== Source material ==
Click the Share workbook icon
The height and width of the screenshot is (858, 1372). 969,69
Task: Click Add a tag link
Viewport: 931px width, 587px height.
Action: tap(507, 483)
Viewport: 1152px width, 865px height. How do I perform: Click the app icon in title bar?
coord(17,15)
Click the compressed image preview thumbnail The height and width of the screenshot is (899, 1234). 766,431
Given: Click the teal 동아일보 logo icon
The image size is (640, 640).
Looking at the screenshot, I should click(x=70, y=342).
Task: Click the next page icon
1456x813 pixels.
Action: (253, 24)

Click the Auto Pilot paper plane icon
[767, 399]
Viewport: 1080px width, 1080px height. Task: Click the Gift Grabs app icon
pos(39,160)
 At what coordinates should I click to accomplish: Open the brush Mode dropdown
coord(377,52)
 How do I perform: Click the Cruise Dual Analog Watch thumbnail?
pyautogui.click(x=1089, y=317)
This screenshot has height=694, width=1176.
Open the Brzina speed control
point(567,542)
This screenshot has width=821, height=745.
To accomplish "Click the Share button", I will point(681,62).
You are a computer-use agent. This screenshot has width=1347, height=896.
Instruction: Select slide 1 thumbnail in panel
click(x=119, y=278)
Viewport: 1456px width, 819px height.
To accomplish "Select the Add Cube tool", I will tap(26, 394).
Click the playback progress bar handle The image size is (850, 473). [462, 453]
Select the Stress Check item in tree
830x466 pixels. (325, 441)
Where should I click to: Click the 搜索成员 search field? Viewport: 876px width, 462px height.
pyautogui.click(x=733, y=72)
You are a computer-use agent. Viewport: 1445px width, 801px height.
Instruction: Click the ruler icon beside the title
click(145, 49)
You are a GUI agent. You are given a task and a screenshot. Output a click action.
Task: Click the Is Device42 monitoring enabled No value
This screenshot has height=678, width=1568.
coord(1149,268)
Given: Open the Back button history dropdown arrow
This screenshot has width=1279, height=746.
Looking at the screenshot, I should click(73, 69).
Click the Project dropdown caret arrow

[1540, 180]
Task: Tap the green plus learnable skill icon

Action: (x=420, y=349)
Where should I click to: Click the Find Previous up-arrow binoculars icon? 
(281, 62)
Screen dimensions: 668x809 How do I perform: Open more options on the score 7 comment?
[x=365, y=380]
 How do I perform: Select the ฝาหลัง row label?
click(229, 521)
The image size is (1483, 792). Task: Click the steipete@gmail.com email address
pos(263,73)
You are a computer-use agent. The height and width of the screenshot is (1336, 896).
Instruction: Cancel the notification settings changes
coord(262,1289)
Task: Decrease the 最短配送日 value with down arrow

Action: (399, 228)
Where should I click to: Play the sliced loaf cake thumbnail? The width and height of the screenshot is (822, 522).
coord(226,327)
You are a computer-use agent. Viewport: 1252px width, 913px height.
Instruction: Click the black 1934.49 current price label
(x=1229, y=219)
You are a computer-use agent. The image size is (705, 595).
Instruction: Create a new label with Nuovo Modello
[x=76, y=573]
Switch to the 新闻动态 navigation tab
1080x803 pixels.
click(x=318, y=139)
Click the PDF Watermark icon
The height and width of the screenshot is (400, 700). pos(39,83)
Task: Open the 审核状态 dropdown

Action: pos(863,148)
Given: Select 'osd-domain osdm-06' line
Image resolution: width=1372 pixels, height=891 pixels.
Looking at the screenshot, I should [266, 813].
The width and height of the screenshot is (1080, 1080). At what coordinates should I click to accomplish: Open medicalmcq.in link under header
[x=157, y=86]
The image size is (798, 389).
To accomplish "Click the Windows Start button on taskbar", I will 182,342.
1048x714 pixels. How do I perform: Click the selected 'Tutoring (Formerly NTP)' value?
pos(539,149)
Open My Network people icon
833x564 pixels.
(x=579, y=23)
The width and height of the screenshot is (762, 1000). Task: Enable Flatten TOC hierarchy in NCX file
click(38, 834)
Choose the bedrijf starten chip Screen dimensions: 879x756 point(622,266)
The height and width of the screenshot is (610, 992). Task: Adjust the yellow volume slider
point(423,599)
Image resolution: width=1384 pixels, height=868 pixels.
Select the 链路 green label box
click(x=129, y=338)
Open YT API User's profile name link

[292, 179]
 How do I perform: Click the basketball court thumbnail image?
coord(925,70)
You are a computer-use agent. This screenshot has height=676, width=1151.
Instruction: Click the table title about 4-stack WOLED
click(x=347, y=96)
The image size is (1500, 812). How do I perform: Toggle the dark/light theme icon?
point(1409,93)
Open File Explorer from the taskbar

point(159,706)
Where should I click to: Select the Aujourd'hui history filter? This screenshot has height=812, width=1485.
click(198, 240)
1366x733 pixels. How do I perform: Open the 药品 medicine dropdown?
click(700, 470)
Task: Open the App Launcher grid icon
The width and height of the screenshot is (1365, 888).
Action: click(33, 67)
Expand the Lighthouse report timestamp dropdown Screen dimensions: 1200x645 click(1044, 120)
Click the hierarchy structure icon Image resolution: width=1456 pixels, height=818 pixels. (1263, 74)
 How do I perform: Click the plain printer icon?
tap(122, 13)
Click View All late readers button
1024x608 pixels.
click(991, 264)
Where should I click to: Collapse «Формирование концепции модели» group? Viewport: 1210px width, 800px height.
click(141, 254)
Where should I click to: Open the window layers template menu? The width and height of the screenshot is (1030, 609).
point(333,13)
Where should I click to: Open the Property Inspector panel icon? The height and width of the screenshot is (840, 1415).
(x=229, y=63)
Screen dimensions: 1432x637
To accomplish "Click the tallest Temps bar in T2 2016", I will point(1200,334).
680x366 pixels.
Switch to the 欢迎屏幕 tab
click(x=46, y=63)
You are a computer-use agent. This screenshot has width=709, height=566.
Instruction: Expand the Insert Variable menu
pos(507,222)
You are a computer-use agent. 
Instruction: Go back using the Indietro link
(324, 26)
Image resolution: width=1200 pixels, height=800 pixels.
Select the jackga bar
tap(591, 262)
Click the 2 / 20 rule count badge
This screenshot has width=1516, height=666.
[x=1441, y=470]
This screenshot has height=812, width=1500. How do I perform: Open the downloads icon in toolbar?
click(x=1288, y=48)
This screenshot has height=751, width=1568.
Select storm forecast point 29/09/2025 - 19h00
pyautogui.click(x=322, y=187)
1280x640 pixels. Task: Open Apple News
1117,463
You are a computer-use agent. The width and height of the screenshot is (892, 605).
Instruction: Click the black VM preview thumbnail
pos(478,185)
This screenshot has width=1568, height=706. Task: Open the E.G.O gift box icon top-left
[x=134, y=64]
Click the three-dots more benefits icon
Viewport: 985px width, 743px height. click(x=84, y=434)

== Exercise details ==
How many lines in the items above contain the string "green"? Case counts, so give only the number of lines that match it exactly.

== The answer ==
2